空自の「世界で1機しかない異形機」その詳細が判明! “くちばし”の中身とは? 使い方も丁寧に教えてくれました
引退迫るC-1輸送機の唯一の派生型であるEC-1電子戦訓練機が2025年3月8日に一般公開されました。これまで秘密のベールに包まれていた同機の役割や構造が一挙に判明。さらに防衛省では後継機の開発も進めていました。
カモノハシのクチバシの中まで解説
今回、入間基地で行われたイベントでは、EC-1の機体内部を解説した透視図も展示されました。それによると、EC-1のあだ名「カモノハシ」の由来になったレーダードーム(レドーム)にも、ちゃんとした理由がある模様です。

レドームの内部には前方方探妨害空中線(アンテナ)と電源装置があり、ここから妨害電波を発信する仕組みとなっています。また、このようなレドームは機首以外にも左右の前後4か所と、機体後部にも1か所設けられており、妨害電波は機体の全周に出せるのがわかります。また、C-1で貨物を積み込む積載スペースになっているところには、電波妨害を担当する乗員が座る制御席とそのための電子機器が搭載されているため、輸送機としての能力は完全に失われているようです。
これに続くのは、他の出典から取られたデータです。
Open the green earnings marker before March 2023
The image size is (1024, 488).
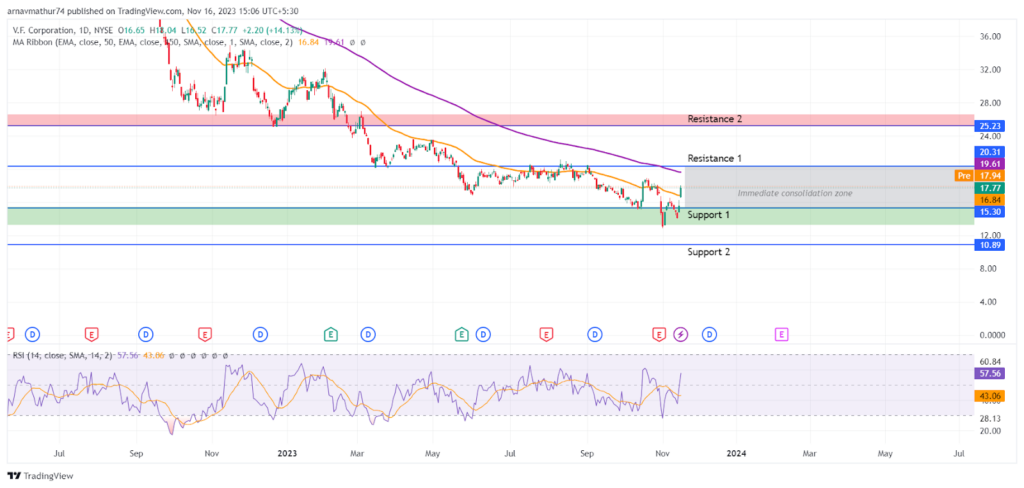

電波妨害を担当するのはECM要員と呼ばれる3名の乗員です。EC-1は、妨害電波を単に送信するだけでなく、対象となるレーダーの周波数に合わせて変換し、より効果的に妨害を行い、戦闘機と防空司令所の無線交信の妨害や、相手の電波を欺瞞することで実在しない「偽目標」を出現させることもできます。
また、機体下部の左右2か所には「チャフ」と呼ばれる電波反射材でできた囮を収納したポッドを搭載することができ、これを空中投下することで電波的な「偽目標」を作り出すことも可能です。
電波妨害(ECM)は、仕掛けられた側も周波数の切り換えるなどの対抗手段を講じるのが一般的で、これを電子防護(EP)や対電子対策(ECCM)と呼びます。このような攻守のやり取りを電子戦(EW)と呼んでおり、ミサイルなどの目に見える火力の撃ち合いこそありませんが、電波の世界では双方が目に見えない戦いを繰り広げているといえます。
EC-1の後継機はまだ正式に決まっていません。しかし、防衛省は、電子戦訓練機にとどまらず実戦でも電子戦を行う「スタンド・オフ電子戦機」の開発を進めています。
公表されたイメージ画像では、EC-1のようなレドームを追加したC-2輸送機ベースの双発機となっていました。電子戦訓練機という名称ではなくなりますが、EC-1が行っていたような訓練は、形や機材を変えて今後も続けられることでしょう。